Innovation, meet organization
MIT Economist studies the creation and use of technology, from the R&D lab to the workplace
Long before John Van Reenen became a professor at MIT, he was studying MIT topics in an MIT style.
“Technology has always been one of the motivations of my work,” says Van Reenen, a high-profile economist who joined the MIT faculty in 2016. More specifically, he adds, he likes to explore “how people come up with ideas, and how ideas spread, among firms and across countries.” In short, Van Reenen studies how our modern world keeps modernizing.
Van Reenen became well-known, however, partly by explaining why people in his native Britain have not come up with ideas, at least not as much as they once did. In research during the 1990s, Van Reenen determined that British firms had lagging R&D investment across most of the country’s industrial sectors.

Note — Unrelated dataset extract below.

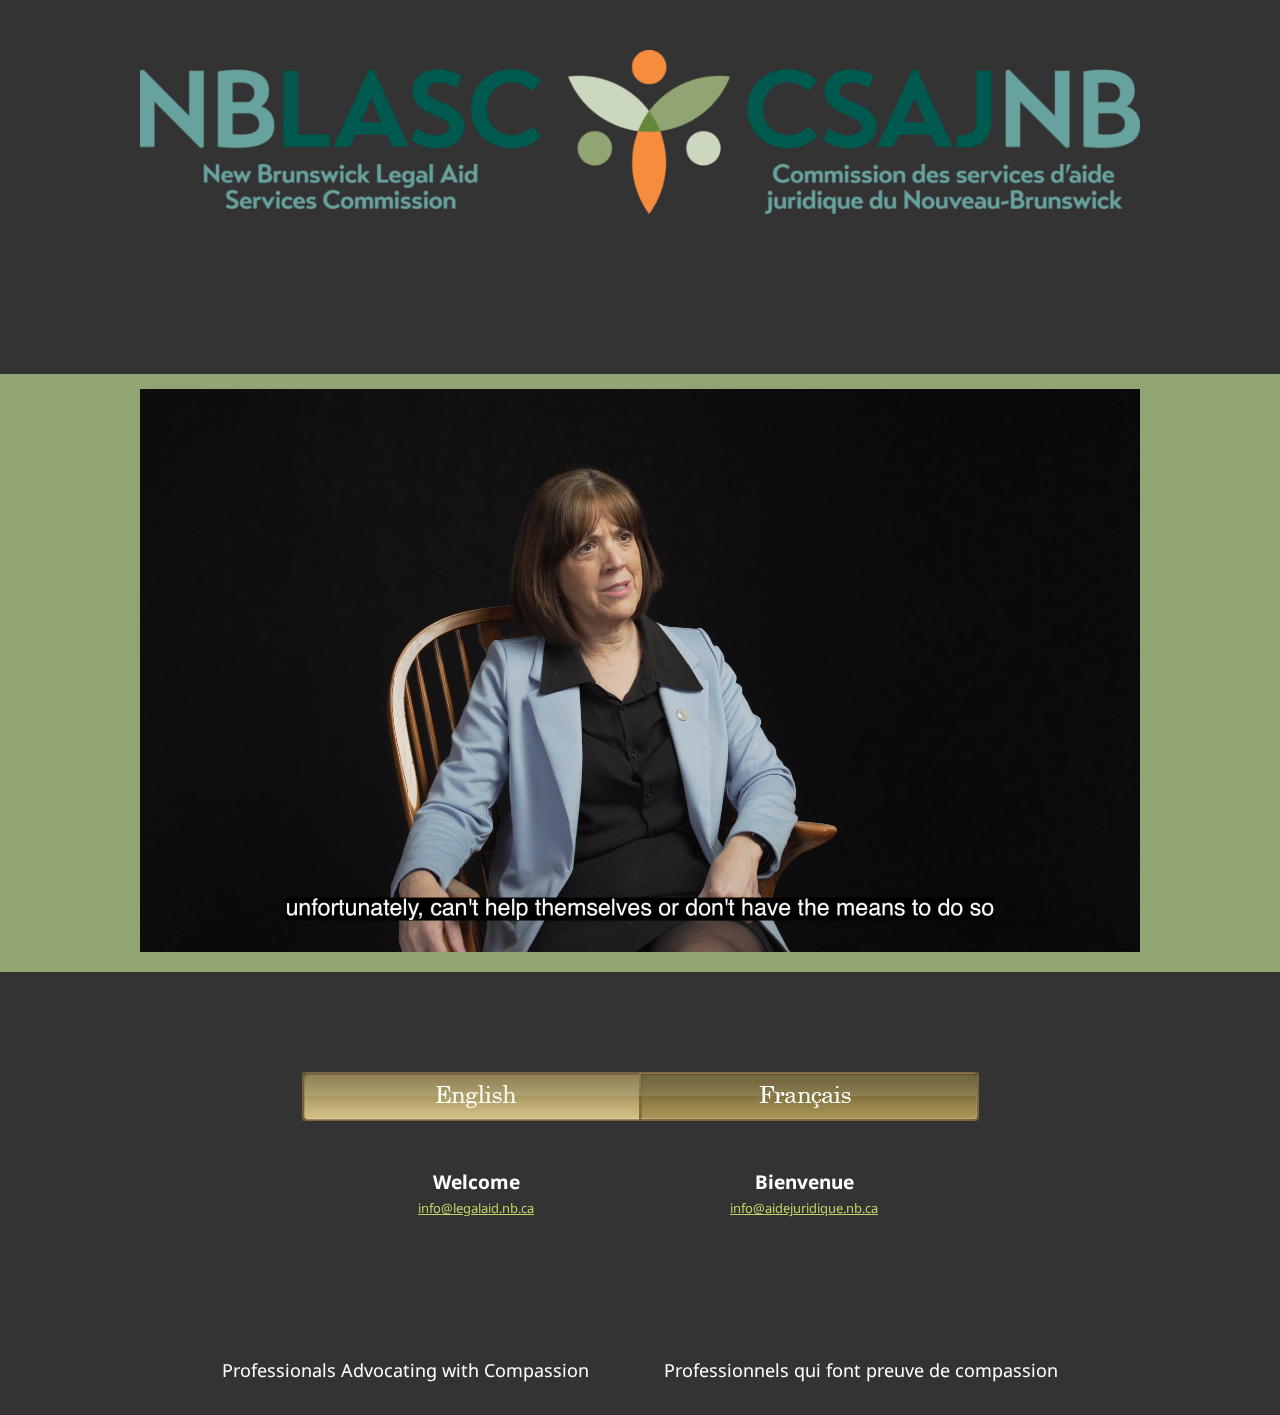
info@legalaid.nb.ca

This decline was compounded by a significant withdrawal of government support for R&D in the 1980s.
As a result, Britain had an innovation malaise that was real, but curable. Van Reenen’s prescription: more sensible tax plans to spur R&D investment and fuel the growth that comes from innovation.
“The traditional way we thought about innovation and technology was as if it’s dropped on us, like manna from heaven,” Van Reenen says. However, he adds, “Technology can respond to the social and economic environment. There are policies which can be used to spur the creation of new technologies.”